Constructs and luciferase assay
The promoter of the human fascin (-1375~+81) was PCR amplified and cloned into pMIR-reporter downstream of the firefly luciferase gene to generate the corresponding reporters. For fascin promoter activity analysis, cells were co-transfected with 0.2 μg of the reporter construct, 0.01 μg of pRL-TK vector, and 0.2 μg of wild-type smad3 plasmid or smad3EPSM plasmid, a smad3 linker region mutant. Cells were treated with or without TGFβ1 for 12 h after 48 h transfection, and then harvested and assayed with Dual Luciferase Assay (Promega, WI, USA) according to manufacturer’s instructions. All transfection assays were carried out in triplicates.
Statistical analyses
The comparison between TGFβ treatment group and control group was evaluated by Student’s T test (two-tailed). P≤0.05 was considered statistically significant.
Result
Elevated fascin expression after TGFβ treatment
To explore the kinetics of fascin mRNA expression induced by TGFβ, we used RT-PCR to determine fascin mRNA levels in MKN45 and AGS cells after treatment with TGFβ for different periods of time. As shown in Figure S1, there was a 2 h lag in TGFβ-induced fascin transcription. Fascin mRNA levels increased steadily after the lag, reaching the highest level after 4 h and then followed a little decrease, but still higher than without TGFβ treatment. Next, we further evaluated the effects of TGFβ on the protein expression kinetics of fascin. As shown in Figure 1, TGFβ significantly elevated the fascin protein level after 2 h. In agreement with our previous report, TGFβ could induce the expression of fascin protein in MKN45 [9].
Figure 1.
The kinetics of TGFβ-induced expression of fascin protein in gastric caner cell lines MKN45 and BGC823. Cells were treated with TGFβ and lysed at different time points as indicated. The levels of fascin protein were determined through western blot and β-actin was a loading control.

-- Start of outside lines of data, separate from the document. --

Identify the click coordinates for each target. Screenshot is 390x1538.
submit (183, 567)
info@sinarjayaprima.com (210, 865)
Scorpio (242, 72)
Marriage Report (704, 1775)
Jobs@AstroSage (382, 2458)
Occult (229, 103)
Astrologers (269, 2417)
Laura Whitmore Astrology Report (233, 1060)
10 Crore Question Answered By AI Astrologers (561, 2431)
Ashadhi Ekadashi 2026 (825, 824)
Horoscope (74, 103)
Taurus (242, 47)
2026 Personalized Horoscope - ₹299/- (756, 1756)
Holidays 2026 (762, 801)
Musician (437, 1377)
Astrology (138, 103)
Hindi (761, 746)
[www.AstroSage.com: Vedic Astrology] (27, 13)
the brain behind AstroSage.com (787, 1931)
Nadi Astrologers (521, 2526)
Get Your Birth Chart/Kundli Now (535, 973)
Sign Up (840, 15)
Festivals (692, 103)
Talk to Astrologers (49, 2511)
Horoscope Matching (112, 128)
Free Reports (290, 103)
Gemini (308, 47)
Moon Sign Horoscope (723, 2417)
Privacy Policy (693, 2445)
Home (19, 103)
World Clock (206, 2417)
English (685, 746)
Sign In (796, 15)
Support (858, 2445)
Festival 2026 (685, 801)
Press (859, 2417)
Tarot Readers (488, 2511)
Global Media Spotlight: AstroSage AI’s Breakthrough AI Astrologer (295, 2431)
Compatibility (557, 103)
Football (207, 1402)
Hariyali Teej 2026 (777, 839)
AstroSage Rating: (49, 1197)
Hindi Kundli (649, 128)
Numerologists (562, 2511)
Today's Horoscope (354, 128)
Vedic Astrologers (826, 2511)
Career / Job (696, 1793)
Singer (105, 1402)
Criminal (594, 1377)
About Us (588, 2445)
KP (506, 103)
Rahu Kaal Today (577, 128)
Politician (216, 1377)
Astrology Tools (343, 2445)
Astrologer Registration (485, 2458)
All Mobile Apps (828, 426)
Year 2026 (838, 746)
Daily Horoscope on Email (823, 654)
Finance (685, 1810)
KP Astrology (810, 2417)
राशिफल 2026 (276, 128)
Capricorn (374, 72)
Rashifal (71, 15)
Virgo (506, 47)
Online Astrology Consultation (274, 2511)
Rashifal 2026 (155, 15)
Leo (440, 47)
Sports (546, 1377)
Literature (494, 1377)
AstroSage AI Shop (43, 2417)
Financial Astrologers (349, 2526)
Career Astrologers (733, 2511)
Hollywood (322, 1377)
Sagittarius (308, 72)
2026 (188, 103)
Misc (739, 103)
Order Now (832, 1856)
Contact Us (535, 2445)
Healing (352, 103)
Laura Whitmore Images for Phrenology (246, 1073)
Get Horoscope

Increased pseudopodium after TGFβ treatment
The formation of lamellipodia is the key step for cancer cell migration [12]. To investigate the mechanisms underlying the enhanced cell migration in TGFβ-pretreated gastric cancer cells, we used immunofluorescence to study the membrane protrusion. As shown in Figures 2 and S2, TGFβ induced hyperactive membrane protrusion in MKN45 and AGS cells (P<0.05).
Figure 2.
The formation of the pseudopodium in MKN45 cells without (A) or with (B) treatment of TGF-β for 48 h. The number of pseudopodium was counted as a histogram in (C). Asterisk: P<0.05.
Induction of fascin expression by TGFβ requires Smad3
To explore whether TGFβ-induced fascin expression is mediated through the TGFβ-Smad pathway, we employed small hairpin RNA (shRNA) to knock down the expression of Smad3. The knockdown of Smad3 was confirmed with RT-PCR and western blot. As shown in Figure 3, smad3 repression could attenuate the expression of fascin induced by TGFβ at both mRNA level (Figure 3A) and protein level (Figure 3B).
Figure 3.
The mRNA level (A) and protein level (B) of smad3 and fascin with or without the treatment of TGF-β for 8 h after the transfection of smad3 siRNA or scrambled siRNA for 36 h. β-actin was a loading control.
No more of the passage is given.